- **YOUR TASKS**:
**1)** Reproduce the passage in the article on the deity of Jesus from "One would be" to "by the Romans.".
**2)** Condense the paragraph of the article on the deity of Jesus that begins "One would be hard-pressed" into a short bulleted list that keeps its main facts.
**3)** Apart from His claim to be divine, what deeds and qualities of Jesus does the article on His deity name as drawing curiosity or admiration? List each one.

- **PAGE EXTRACT**:
***
The Deity of Jesus Part 1

The Testimony of Jesus

Dan Barkman

One would be hard-pressed to find a more controversial person in World History than Jesus Christ. From throwing the money changers out of the Temple to His ability to perform miraculous healings, Jesus of Nazareth certainly piqued the curiosity of many during His three-year public ministry in 1st Century Israel. While Jesus continues to be admired for His ethical teachings contained in the Sermon on the Mount and His genuine compassion shown to the sick and handicapped, the longstanding controversy surrounding Jesus continues to be His claim to be divine. Jesus' claims about Himself make it extraordinarily difficult to classify Him as merely a wise sage who went around spouting moral platitudes. Such a reconstructed historical figure would surely not have generated much controversy among his fellow Jews and would not have been seen as potentially seditious by the Romans.
***
- **PROVIDED RECORDS**:
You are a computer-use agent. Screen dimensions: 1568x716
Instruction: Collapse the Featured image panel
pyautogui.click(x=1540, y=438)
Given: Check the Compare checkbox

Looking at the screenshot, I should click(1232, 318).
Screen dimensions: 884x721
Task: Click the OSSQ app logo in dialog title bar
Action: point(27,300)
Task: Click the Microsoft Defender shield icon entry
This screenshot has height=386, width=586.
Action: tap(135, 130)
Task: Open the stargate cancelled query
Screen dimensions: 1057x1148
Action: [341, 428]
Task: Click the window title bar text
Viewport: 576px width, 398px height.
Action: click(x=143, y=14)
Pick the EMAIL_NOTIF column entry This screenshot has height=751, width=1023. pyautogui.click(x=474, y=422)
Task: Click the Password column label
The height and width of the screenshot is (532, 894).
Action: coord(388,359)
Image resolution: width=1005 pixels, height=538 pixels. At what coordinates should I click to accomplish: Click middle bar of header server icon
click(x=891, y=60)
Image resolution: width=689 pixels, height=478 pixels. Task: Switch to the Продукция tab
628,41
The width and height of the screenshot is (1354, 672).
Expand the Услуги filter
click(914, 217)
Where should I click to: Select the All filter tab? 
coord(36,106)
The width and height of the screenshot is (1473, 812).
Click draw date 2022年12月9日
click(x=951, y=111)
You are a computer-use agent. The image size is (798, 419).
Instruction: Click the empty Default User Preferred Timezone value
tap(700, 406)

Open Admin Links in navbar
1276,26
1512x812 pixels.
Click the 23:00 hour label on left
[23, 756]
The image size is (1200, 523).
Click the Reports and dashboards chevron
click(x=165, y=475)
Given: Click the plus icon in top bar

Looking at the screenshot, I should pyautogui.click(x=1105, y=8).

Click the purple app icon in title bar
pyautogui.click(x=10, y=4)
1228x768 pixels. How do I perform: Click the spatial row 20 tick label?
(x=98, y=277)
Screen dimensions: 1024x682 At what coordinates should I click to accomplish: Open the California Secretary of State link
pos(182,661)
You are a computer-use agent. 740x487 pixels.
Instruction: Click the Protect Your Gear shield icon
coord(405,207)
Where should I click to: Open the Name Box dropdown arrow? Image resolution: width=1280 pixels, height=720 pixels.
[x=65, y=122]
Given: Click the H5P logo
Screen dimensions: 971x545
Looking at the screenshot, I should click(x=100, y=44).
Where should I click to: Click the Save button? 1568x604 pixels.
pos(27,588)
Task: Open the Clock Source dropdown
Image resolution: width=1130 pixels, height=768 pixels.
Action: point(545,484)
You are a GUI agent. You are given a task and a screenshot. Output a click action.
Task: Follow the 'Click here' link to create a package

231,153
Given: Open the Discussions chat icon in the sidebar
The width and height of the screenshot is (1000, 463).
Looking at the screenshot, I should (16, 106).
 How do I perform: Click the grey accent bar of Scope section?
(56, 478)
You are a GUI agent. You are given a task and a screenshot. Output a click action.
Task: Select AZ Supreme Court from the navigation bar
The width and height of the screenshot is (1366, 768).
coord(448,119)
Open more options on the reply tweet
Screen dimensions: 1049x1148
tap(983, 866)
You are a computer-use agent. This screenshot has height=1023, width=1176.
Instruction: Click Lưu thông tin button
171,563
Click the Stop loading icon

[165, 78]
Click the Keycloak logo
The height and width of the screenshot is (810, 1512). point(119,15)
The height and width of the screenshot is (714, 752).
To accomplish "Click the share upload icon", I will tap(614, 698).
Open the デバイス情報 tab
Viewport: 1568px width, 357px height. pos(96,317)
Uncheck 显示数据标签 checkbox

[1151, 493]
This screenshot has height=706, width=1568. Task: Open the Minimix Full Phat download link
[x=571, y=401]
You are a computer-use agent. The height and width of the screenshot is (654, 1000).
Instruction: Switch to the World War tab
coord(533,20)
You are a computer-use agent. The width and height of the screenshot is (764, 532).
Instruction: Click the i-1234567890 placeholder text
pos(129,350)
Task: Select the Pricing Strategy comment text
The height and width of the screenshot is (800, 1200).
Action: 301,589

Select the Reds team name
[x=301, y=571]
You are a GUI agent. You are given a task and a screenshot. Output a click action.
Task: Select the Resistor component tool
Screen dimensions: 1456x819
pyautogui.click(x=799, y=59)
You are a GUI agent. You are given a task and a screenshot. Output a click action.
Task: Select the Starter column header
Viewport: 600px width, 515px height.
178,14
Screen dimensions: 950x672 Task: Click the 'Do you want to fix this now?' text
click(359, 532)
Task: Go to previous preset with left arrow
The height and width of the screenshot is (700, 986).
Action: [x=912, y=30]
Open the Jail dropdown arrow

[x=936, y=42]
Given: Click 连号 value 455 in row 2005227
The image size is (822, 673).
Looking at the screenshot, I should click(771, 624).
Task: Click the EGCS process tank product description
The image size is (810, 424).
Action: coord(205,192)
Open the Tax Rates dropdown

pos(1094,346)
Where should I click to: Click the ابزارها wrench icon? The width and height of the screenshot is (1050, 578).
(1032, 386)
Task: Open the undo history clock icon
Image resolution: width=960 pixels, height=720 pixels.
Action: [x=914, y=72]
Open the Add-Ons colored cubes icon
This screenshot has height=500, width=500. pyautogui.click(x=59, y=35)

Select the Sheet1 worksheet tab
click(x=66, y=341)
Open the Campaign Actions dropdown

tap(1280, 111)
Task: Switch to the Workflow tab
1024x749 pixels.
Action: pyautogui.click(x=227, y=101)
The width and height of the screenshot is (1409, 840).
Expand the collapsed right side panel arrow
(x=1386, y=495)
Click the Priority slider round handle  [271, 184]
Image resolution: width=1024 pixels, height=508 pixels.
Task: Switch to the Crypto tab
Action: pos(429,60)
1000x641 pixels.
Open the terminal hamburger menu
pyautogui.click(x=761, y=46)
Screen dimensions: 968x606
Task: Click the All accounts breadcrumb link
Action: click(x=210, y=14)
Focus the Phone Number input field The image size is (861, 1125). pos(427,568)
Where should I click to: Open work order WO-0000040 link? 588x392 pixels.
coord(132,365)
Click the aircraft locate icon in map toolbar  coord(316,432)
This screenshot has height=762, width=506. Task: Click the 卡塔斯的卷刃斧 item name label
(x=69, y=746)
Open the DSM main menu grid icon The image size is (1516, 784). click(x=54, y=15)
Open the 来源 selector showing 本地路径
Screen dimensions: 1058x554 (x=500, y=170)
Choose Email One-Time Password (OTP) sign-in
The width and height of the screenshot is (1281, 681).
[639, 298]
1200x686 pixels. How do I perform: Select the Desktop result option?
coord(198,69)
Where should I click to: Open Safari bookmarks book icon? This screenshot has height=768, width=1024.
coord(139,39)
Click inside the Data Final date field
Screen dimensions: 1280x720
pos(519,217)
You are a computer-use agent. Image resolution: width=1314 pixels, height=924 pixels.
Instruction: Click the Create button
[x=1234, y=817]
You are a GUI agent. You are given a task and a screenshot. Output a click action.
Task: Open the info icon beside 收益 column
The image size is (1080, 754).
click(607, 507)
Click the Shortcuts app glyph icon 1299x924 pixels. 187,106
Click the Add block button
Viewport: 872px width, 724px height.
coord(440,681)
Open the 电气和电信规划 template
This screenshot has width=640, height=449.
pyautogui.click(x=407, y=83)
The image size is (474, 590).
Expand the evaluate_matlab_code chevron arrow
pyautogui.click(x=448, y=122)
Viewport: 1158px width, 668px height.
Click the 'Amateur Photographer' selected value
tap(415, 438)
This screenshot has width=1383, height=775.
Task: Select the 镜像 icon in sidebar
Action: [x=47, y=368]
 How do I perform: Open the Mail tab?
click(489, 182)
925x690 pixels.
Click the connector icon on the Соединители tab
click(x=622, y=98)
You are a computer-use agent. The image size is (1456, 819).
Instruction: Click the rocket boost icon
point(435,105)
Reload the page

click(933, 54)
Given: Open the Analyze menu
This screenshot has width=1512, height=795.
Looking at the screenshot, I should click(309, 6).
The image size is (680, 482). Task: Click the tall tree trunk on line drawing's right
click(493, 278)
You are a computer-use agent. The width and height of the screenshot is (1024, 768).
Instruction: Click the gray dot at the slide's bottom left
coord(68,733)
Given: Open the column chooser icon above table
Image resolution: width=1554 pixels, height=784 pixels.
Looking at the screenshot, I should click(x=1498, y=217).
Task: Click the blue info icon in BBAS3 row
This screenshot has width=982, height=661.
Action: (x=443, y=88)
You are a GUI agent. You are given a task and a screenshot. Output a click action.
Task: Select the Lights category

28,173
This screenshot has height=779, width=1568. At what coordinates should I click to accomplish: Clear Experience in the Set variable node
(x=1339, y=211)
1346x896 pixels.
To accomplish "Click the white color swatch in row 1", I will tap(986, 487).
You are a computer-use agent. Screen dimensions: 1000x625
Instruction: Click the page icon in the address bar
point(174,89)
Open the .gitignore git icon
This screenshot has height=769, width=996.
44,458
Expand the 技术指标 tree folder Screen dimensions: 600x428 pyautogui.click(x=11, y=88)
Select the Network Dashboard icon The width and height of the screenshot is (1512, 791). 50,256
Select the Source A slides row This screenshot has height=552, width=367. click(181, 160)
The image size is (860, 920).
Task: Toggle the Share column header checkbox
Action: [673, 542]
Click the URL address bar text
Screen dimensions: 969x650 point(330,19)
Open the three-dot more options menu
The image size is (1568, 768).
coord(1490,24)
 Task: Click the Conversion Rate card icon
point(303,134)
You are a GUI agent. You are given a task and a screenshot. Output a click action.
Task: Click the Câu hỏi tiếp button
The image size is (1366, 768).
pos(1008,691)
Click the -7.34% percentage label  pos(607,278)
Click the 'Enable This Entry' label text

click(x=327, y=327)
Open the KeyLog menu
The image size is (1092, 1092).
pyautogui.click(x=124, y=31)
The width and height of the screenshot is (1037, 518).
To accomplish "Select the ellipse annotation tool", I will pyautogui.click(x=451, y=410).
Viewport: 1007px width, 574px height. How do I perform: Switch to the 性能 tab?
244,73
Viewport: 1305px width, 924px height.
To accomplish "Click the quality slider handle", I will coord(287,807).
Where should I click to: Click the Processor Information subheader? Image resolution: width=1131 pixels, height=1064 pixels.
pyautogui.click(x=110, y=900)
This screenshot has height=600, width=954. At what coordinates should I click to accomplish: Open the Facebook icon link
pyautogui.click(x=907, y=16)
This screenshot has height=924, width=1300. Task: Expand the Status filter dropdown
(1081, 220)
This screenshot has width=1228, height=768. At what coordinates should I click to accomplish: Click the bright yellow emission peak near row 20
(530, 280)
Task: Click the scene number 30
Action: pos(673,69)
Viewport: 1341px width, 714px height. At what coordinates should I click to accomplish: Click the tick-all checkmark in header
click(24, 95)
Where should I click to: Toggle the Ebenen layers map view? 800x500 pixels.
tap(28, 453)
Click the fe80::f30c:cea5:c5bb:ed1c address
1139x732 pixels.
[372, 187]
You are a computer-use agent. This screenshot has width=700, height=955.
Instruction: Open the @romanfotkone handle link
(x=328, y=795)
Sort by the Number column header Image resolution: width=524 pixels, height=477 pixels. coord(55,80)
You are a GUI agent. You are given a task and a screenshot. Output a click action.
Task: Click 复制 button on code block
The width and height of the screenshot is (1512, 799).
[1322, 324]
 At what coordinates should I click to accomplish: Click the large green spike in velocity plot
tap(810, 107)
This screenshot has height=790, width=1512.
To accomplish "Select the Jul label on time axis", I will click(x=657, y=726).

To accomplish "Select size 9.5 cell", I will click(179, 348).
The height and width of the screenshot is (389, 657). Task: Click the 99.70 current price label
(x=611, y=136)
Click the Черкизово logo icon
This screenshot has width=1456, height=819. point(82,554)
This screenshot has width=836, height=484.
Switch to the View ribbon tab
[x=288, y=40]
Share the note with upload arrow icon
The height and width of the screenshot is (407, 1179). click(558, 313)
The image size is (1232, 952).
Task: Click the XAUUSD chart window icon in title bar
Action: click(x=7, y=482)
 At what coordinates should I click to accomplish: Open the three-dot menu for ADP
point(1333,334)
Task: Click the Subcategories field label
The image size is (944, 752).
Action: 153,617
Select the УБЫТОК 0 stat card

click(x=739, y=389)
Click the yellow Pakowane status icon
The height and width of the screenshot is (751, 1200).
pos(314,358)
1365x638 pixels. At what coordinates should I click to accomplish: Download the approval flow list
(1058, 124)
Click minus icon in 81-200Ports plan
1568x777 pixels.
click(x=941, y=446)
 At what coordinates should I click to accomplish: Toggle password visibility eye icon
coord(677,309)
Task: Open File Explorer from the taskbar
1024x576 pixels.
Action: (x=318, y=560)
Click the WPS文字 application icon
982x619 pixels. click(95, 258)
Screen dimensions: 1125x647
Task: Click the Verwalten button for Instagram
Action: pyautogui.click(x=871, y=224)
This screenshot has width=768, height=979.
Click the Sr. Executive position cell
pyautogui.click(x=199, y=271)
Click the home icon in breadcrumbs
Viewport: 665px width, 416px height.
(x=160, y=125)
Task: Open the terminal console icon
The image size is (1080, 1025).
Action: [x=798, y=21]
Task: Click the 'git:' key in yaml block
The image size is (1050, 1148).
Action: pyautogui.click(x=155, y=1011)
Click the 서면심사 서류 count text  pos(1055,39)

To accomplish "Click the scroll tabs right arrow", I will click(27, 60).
***
- **SOLUTIONS IN ORDER**:
**1)**
One would be hard-pressed to find a more controversial person in World History than Jesus Christ. From throwing the money changers out of the Temple to His ability to perform miraculous healings, Jesus of Nazareth certainly piqued the curiosity of many during His three-year public ministry in 1st Century Israel. While Jesus continues to be admired for His ethical teachings contained in the Sermon on the Mount and His genuine compassion shown to the sick and handicapped, the longstanding controversy surrounding Jesus continues to be His claim to be divine. Jesus' claims about Himself make it extraordinarily difficult to classify Him as merely a wise sage who went around spouting moral platitudes. Such a reconstructed historical figure would surely not have generated much controversy among his fellow Jews and would not have been seen as potentially seditious by the Romans.

**2)**
- Jesus Christ is one of the most controversial people in world history.
- Acts such as throwing the money changers out of the Temple and performing miraculous healings stirred curiosity during His three-year public ministry in 1st Century Israel.
- He is still admired for the ethical teachings of the Sermon on the Mount and for His compassion toward the sick and handicapped.
- The lasting controversy is His claim to be divine.
- That claim makes it very hard to classify Him as merely a wise sage teaching moral platitudes.
- Such a figure would not have caused much controversy among His fellow Jews, and the Romans would not have seen Him as potentially seditious.

**3)**
- Throwing the money changers out of the Temple
- His ability to perform miraculous healings
- His ethical teachings contained in the Sermon on the Mount
- His genuine compassion shown to the sick and handicapped